→ **What the task requires**
Line by line, please look for the word "Share" in the following records, then copy each line you find it in.

--- Information shown Enclosed Below ---

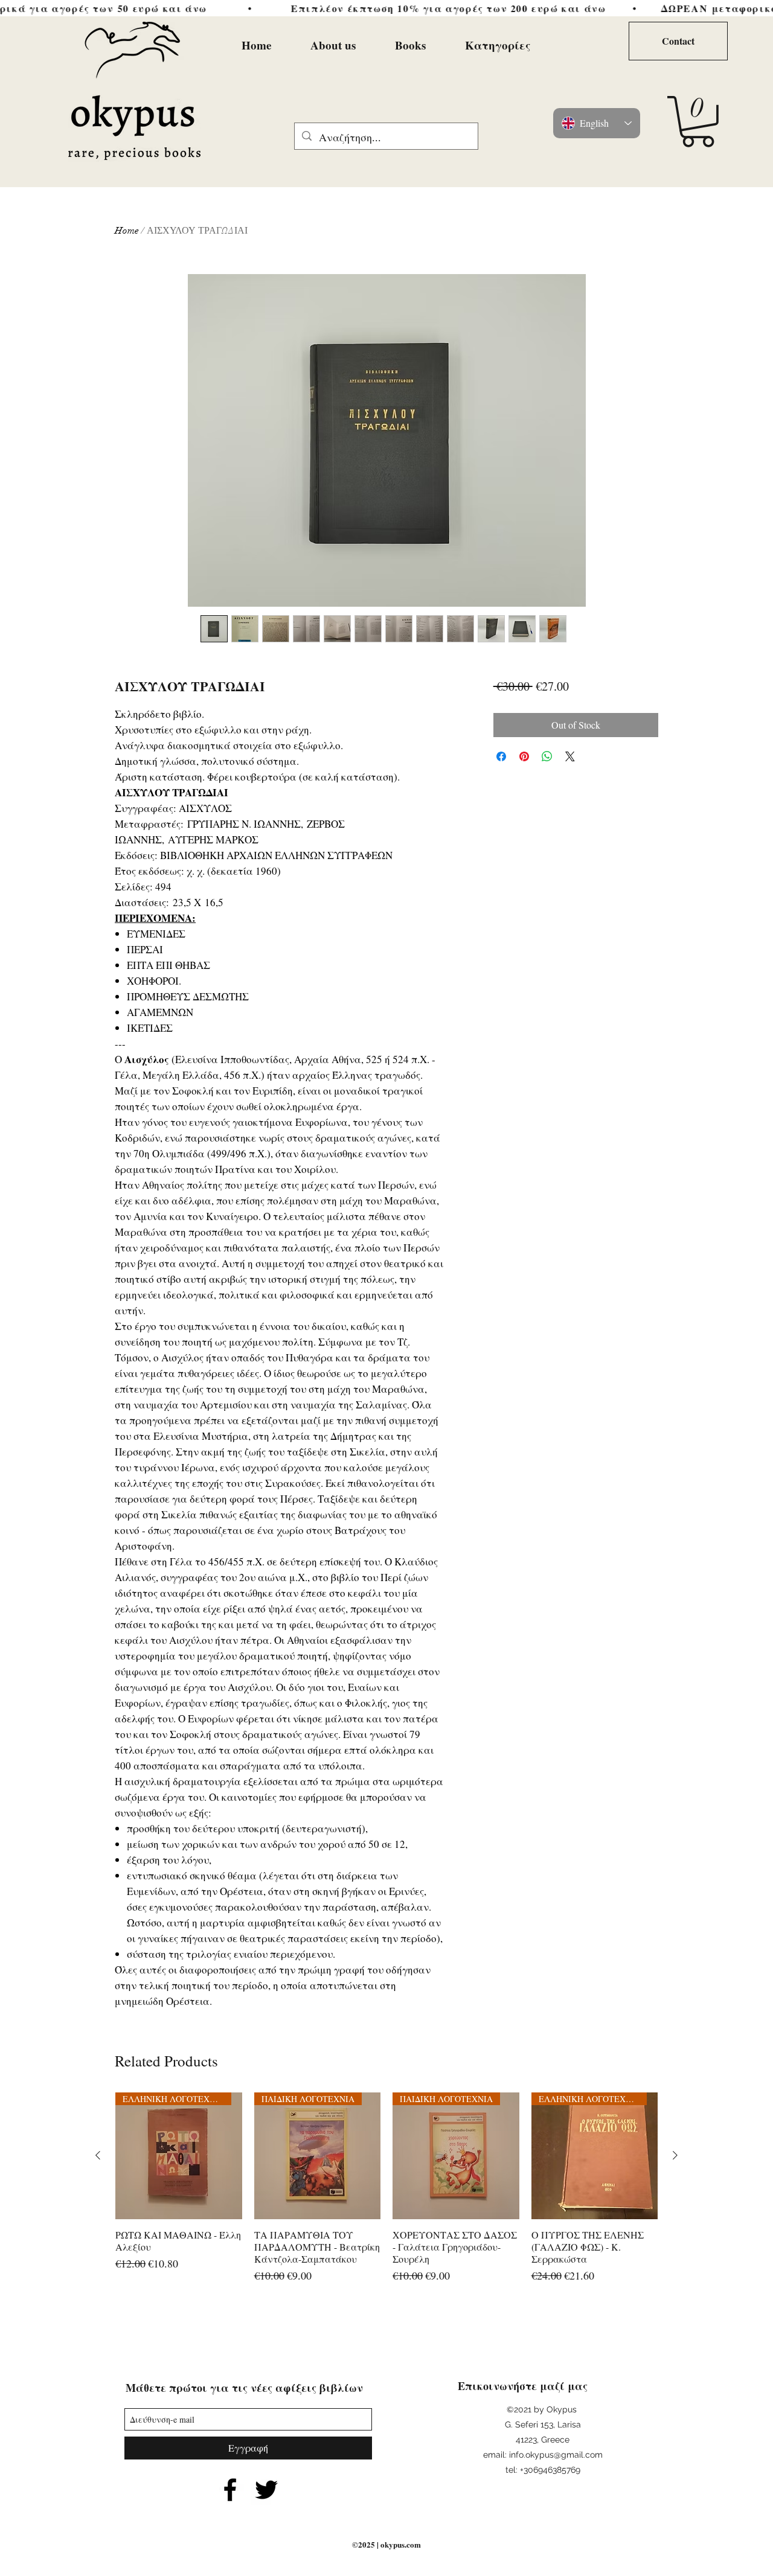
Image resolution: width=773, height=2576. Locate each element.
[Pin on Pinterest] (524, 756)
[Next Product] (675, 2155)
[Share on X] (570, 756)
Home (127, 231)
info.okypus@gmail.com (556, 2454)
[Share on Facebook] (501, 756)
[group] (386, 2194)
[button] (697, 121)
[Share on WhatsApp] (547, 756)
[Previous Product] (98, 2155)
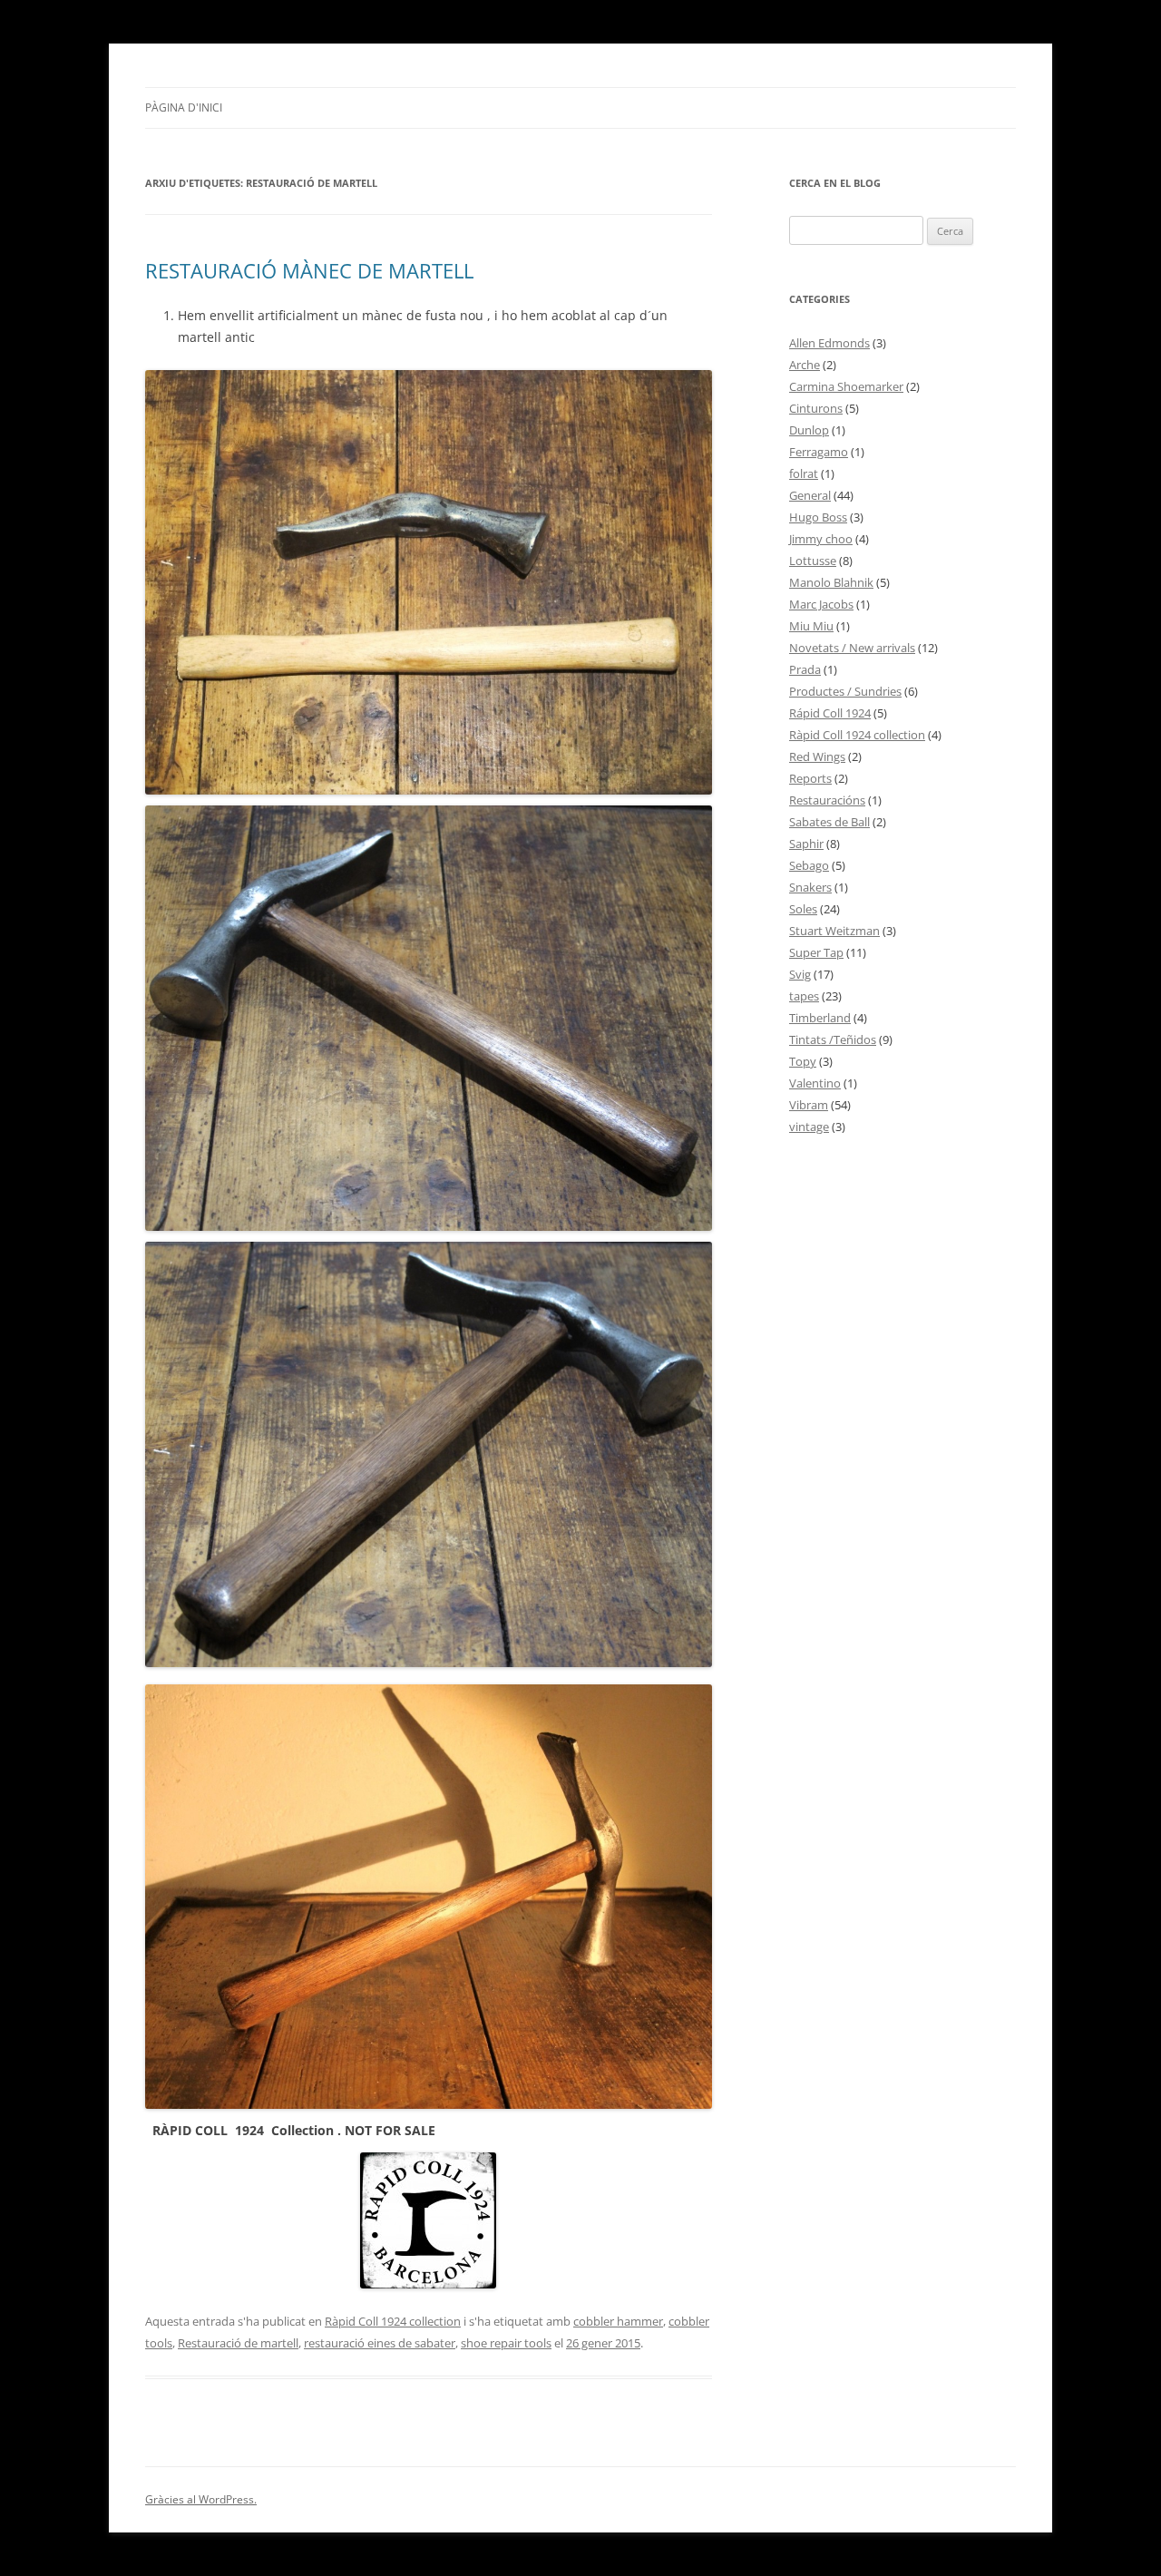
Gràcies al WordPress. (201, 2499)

--- End of Enclosed Information shown ---

→ **Response for this exercise**
[Share on X] (570, 756)
[Share on Facebook] (501, 756)
[Share on WhatsApp] (547, 756)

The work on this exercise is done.